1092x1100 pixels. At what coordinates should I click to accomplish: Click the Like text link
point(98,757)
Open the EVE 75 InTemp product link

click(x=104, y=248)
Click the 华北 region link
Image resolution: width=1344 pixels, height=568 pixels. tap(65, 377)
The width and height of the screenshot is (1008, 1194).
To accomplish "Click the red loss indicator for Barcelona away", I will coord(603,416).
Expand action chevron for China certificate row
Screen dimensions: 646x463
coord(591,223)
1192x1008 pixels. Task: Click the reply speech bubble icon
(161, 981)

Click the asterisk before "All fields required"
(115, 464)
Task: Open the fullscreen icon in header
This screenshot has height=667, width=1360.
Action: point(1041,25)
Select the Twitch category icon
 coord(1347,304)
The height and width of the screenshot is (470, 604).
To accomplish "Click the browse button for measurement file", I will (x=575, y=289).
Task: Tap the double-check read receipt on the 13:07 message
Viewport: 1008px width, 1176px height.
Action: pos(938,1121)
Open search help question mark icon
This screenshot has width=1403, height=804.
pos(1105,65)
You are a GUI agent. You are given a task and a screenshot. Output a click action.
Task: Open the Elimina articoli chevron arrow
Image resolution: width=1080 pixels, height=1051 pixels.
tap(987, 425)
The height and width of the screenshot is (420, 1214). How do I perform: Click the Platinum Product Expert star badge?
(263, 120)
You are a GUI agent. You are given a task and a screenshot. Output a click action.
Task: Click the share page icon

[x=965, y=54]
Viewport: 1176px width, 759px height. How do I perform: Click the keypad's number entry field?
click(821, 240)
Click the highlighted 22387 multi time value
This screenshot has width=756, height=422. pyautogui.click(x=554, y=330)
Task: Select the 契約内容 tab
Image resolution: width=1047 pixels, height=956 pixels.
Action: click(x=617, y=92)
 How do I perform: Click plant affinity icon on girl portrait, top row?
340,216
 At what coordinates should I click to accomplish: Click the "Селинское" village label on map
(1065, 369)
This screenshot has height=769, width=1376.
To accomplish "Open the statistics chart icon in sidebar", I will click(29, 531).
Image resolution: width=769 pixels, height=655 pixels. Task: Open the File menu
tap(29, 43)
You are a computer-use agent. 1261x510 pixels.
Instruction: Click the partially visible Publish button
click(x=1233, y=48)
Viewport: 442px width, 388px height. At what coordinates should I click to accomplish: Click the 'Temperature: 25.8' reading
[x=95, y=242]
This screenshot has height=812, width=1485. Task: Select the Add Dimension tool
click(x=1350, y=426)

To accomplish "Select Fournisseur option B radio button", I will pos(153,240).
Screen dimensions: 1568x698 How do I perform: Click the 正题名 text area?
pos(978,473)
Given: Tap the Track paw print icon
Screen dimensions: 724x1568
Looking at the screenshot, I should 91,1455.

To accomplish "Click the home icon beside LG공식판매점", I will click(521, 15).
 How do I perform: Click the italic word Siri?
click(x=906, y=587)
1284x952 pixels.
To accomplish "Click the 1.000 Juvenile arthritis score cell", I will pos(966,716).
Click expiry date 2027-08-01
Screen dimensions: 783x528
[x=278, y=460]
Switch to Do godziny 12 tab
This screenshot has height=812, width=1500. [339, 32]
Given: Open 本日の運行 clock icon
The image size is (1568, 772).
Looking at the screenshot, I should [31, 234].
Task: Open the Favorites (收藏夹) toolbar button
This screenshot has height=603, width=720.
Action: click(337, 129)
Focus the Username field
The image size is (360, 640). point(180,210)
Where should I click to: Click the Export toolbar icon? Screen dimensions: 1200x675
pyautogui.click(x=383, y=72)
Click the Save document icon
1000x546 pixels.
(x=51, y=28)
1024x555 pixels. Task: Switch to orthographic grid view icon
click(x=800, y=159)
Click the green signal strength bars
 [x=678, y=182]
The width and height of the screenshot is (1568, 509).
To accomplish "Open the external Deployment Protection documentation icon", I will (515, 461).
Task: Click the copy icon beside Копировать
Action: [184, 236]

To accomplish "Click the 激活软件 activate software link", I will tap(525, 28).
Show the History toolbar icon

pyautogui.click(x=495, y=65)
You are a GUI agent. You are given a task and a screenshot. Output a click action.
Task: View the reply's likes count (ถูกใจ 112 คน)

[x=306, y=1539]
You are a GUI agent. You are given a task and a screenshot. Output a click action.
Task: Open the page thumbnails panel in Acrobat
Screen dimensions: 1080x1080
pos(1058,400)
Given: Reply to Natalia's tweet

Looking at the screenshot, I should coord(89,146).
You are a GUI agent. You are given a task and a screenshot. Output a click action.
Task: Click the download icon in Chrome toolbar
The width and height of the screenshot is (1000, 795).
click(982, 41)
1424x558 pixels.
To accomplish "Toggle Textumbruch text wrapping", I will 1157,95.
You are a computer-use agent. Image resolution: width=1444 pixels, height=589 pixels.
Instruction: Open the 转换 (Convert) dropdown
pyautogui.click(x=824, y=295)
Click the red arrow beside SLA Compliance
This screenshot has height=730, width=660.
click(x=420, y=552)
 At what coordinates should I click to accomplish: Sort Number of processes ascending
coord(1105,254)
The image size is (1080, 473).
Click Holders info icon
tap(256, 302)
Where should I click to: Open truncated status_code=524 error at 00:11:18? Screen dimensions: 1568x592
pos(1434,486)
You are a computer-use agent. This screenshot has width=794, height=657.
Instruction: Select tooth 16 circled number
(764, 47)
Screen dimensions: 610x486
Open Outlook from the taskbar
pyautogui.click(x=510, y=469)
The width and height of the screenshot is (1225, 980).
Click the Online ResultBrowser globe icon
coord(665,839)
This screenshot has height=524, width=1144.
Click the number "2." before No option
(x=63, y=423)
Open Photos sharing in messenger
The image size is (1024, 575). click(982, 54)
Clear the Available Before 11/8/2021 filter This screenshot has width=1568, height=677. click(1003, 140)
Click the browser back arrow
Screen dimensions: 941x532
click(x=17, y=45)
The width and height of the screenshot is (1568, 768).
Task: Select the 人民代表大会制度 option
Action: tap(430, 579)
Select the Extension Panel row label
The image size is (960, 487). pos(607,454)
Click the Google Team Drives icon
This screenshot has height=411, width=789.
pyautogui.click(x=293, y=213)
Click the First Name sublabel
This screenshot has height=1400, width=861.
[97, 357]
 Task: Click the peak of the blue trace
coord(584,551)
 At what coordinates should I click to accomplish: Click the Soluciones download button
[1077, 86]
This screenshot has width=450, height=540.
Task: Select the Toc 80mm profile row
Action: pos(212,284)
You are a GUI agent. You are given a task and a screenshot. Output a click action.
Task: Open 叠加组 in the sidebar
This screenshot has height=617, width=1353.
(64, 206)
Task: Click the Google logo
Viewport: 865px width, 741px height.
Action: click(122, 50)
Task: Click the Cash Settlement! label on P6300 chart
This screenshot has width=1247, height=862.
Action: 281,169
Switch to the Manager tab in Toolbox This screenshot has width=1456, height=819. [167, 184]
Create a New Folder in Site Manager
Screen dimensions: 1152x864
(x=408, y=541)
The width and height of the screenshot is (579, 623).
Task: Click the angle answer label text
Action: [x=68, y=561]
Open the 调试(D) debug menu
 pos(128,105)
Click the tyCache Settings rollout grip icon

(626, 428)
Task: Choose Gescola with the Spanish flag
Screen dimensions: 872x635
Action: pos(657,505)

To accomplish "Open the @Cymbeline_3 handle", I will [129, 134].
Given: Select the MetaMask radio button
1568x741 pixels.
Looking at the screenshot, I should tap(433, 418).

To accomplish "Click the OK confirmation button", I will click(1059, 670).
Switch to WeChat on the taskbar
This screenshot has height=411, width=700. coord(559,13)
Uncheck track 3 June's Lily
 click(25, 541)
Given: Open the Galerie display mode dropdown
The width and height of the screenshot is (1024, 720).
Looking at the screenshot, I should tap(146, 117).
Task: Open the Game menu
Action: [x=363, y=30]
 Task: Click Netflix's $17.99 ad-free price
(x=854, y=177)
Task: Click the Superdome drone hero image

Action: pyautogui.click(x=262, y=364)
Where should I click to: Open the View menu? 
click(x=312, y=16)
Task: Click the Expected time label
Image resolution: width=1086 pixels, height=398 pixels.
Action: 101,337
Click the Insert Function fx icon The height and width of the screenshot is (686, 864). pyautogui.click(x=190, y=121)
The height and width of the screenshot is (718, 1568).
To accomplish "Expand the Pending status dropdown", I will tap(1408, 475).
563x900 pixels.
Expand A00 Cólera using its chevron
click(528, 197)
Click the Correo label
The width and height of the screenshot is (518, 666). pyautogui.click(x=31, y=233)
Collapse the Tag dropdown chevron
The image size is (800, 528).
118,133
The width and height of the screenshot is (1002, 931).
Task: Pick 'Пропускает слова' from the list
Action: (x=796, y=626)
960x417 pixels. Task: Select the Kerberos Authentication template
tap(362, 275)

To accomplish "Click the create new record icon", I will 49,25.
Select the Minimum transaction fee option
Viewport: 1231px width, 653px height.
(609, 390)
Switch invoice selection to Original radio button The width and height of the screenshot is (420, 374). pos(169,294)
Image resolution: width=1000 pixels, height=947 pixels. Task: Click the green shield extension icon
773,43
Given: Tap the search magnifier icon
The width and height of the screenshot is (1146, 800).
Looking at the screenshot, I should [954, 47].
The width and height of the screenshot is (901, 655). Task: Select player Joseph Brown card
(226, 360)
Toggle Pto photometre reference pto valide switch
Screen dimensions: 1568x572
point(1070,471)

──────────────────────────────

▶ [EXERCISE REQUIREMENTS]:
Could you set down, exactly as written, the lines above between the one holding "This screenshot has height=603, width=720." and the one holding "Task: Open the page", inclusive, and nothing more?

▶ [EXERCISE SOLUTION]:
This screenshot has height=603, width=720.
Action: click(337, 129)
Focus the Username field
The image size is (360, 640). point(180,210)
Where should I click to: Click the Export toolbar icon? Screen dimensions: 1200x675
pyautogui.click(x=383, y=72)
Click the Save document icon
1000x546 pixels.
(x=51, y=28)
1024x555 pixels. Task: Switch to orthographic grid view icon
click(x=800, y=159)
Click the green signal strength bars
 [x=678, y=182]
The width and height of the screenshot is (1568, 509).
To accomplish "Open the external Deployment Protection documentation icon", I will (515, 461).
Task: Click the copy icon beside Копировать
Action: [184, 236]

To accomplish "Click the 激活软件 activate software link", I will tap(525, 28).
Show the History toolbar icon

pyautogui.click(x=495, y=65)
You are a GUI agent. You are given a task and a screenshot. Output a click action.
Task: View the reply's likes count (ถูกใจ 112 คน)

[x=306, y=1539]
You are a GUI agent. You are given a task and a screenshot. Output a click action.
Task: Open the page thumbnails panel in Acrobat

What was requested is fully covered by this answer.